Tuesday, 22 May 2012

An Amazon Superstore in Every High Street - Called Waterstones

On January 30 I blogged about the possibility of "An Amazon Superstore in Every High Street", (I reproduce the text below). I can now see how it will happen, although it looks as if their stores are going to be called Waterstones, at least for a while.

"An Amazon Superstore on Every High Street": (first blogged 30/1/12)

Despite the fact that millions of us love to avail ourselves of its extremely efficient services, Amazon has taken over from the supermarkets as the “hate figure” of the publishing and bookselling world, apparently responsible for the genteel but inevitable decline of the traditional book shop that we all profess to love but not enough of us support.

Maybe Amazon should make themselves more accessible and cuddly by expanding into bricks and mortar themselves. (I know there has been talk of them creating “Argos-style” pick up points for their products, but I am suggesting something with a little more vision).

If they want to become more loved by the public – and if they are sitting on piles of cash which I assume they are or so many people wouldn’t hate them as much as they do - why not open Amazon stores that are as cool and beautiful as the Apple Stores?

There could be authors talking from big screens or available via headphones like in the record shops some of us remember so fondly. There could be live talks going on by anyone from Jonathan Franzen to Dan Brown if the “footfall” was large enough to attract them. There could be coffee houses that Samuel Johnson would have been happy to hang out in, and reading areas where new models of Kindles can be tried out and newspapers read like in the public libraries we all want to save, (and in the more up-market coffee shops of today where book group denizens already meet and chat). There could be editors, designers and printers available to turn e-books into beautifully printed and bound limited editions.

The underlying elephant in the room of publishing and traditional bookselling is that there simply isn’t enough money in the business to make it viable and buzzy enough to attract the crowds, but is that true now that people buy kindles and iPads and download at the press of a button?

We need to re-invigorate the nation’s town centres and high streets and if Amazon are the people with the money should we not be looking to them to fill the empty spaces with imagination and flair? If they are moving into traditional publishing, why shouldn’t they move into traditional bookselling as well – only with some 21st century style?

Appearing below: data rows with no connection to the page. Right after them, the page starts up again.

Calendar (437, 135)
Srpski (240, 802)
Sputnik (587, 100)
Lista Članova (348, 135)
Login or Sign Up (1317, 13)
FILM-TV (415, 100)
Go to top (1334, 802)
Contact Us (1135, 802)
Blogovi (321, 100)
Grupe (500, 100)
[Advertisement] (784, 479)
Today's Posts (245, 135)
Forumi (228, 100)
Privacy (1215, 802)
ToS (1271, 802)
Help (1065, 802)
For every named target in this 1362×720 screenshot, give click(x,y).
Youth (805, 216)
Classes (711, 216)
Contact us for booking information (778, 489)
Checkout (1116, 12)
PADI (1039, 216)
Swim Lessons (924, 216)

Many will hate the idea of course because it is potentially brash and vulgar and might even prove popular with the sort of people who do not usually grace the older style of bookshops – but aren’t they exactly the people most authors want to reach? If the concept is fantastically successful then of course that will lead to Amazon being even more all-powerful and rich – but who else in the words business is rich enough to take the chance of the whole thing being an absolute disaster?